Yeni kaynak işsizlik sigortası fonu mu?
Asgari ücrette yüklü bir artış konusunda estirilen rüzgâr beraberinde asgari ücret artışının getireceği maliyetin nasıl karşılanacağı sorusunu getiriyor. Kamu maliyesi açısından bütçeden asgari ücret artışını destekleyecek artışların sınırlı olduğu ve işverenlere bütçeden yeni destek ayırmanın zor olduğu görülüyor. Öte yandan işverenlerin asgari ücret maliyetinin bir bölümünün kamu kaynaklarından karşılanmasını istediği ise sır değil.

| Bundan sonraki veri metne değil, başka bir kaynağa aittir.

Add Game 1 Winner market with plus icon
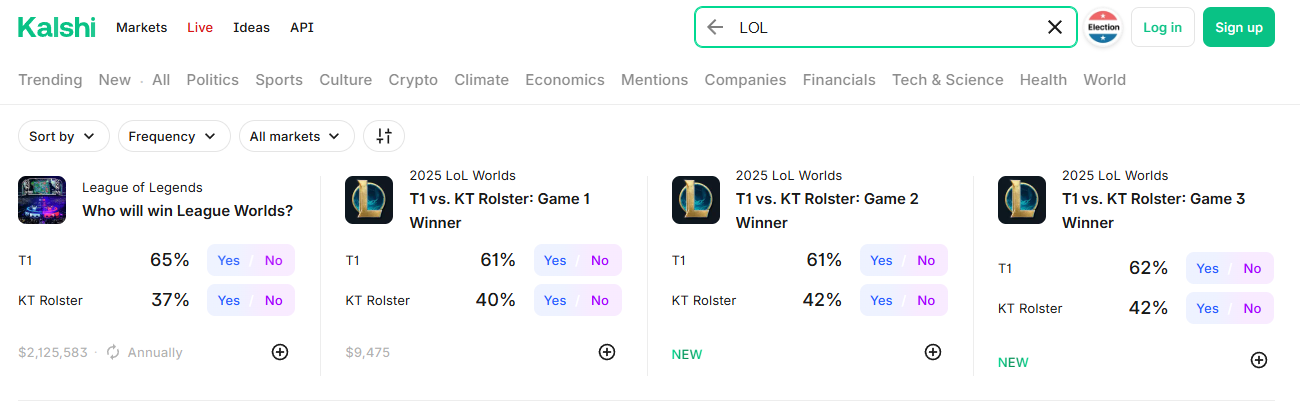Screen dimensions: 1300x413 [607, 352]
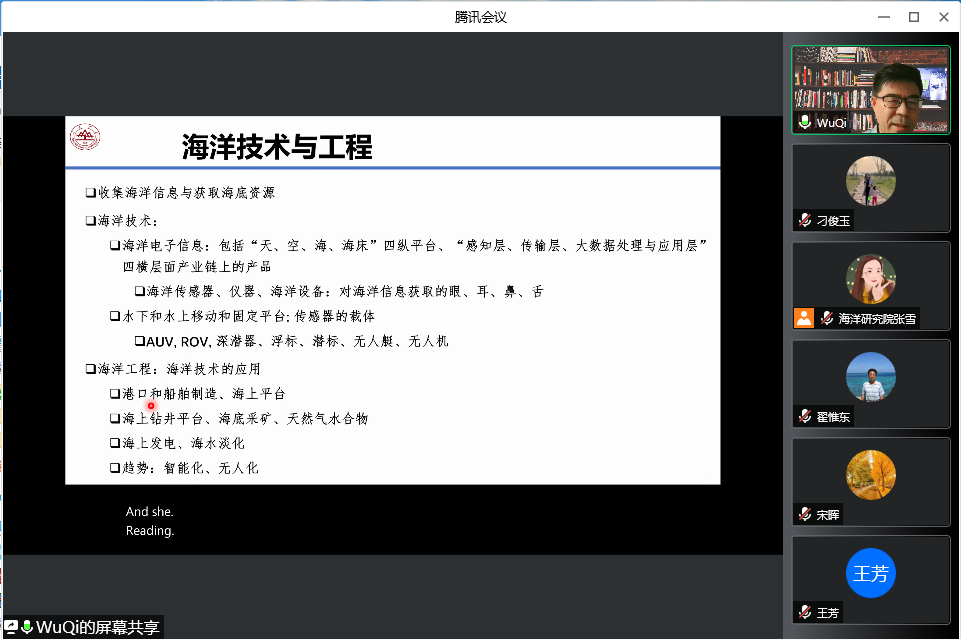Select the cartoon avatar of 海洋研究院张雪
This screenshot has width=961, height=640.
(870, 279)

Bu durumda geriye tek seçenek kalıyor. Sık sık sermaye teşvikleri için kullanılan İşsizlik Sigortası Fonu kaynaklarının asgari ücret desteği için kullanılması. Son yıllarda İşsizlik Sigortası Fonu kaynaklarının yaygın biçimde işveren teşvikleri için kullanıldığı biliniyor. Ancak Fon kaynaklarının asgari ücret desteği için kullanılması ciddi sorunlara yol açacaktır. Her şeyden önce böyle bir kullanım fonun amacına aykırı. Öte yandan böyle bir kullanım fon kaynaklarının hızla erimesine yol açacak. Fon kaynakları asgari ücret desteği olarak değil daha fazla işsiz için kullanılmalı.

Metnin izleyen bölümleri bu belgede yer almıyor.